Krefeld. Eine Nachricht aus Frankreich sorgte am Freitag für einen Großeinsatz der Krefelder Feuerwehr. Die schickte ihre Strahlenschutzabteilung ins Postfrachtzentrum der DHL an die Anrather Straße nach Fischeln. Dort wurde eine Halle geräumt, um Messungen vornehmen zu können und Mitarbeiter vor etwaiger Gefahr zu schützen.

Der Auslöser: Bei der Einfahrt eines DHL-Lastwagens in den Eurotunnel nahe Calais hatten Sensoren Alarm gegeben. Ein Paket mit offenbar strahlendem Inhalt wurde im Fahrzeug entdeckt.

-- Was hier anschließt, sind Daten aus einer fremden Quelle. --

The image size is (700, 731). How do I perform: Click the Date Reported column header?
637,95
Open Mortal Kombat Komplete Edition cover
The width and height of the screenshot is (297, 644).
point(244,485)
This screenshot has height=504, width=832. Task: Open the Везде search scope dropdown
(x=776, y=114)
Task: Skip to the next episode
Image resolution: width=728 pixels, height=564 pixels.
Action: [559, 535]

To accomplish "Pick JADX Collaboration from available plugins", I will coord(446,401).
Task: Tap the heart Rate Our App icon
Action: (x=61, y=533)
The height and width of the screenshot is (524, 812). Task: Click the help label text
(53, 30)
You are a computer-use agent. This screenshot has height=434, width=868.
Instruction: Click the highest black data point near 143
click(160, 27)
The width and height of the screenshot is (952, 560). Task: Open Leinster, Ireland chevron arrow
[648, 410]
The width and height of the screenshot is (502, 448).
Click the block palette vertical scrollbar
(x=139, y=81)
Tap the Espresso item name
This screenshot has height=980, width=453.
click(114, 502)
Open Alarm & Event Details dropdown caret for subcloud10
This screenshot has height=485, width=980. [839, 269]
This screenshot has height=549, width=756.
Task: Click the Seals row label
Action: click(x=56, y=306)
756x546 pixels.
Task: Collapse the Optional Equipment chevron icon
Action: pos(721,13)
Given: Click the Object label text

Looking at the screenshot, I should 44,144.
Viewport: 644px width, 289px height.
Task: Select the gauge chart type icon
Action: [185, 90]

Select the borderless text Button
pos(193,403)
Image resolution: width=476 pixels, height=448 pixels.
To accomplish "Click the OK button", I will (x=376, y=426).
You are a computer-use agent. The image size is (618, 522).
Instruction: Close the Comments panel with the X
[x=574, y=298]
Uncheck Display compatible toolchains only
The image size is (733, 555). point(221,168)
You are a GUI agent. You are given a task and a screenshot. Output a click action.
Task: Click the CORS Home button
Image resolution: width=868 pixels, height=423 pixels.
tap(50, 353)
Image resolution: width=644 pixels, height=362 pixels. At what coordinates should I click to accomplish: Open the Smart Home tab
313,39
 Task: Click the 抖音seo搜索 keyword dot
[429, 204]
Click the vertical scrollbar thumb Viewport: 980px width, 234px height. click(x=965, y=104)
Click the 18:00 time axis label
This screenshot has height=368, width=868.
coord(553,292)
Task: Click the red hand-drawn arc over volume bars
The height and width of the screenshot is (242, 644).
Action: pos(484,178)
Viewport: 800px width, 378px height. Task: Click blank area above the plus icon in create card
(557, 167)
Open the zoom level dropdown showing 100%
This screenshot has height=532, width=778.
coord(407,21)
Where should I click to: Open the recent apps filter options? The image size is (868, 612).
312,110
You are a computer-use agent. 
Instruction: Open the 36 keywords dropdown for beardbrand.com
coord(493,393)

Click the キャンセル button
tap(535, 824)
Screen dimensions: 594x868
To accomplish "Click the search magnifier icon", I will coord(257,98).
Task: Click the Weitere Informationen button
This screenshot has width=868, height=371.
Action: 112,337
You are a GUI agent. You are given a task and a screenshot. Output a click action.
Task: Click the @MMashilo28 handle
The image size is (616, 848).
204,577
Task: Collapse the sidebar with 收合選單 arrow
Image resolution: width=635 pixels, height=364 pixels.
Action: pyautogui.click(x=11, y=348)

"Genaueres über den Inhalt können wir nicht sagen", erklärte ein Sprecher der Feuerwehr am Abend. Der Strichcode der Post verwies auf das Verteilzentrum in Krefeld. Die Feuerwehr schickte sofort ihre Spezialisten los, um zu prüfen, ob weitere strahlende Pakete an der Anrather Straße lagern. 150 Kräfte waren im Einsatz, die Messungen dauerten von 17 bis 21 Uhr, bis feststand: Es gab dort keine Spuren von Radioaktivität.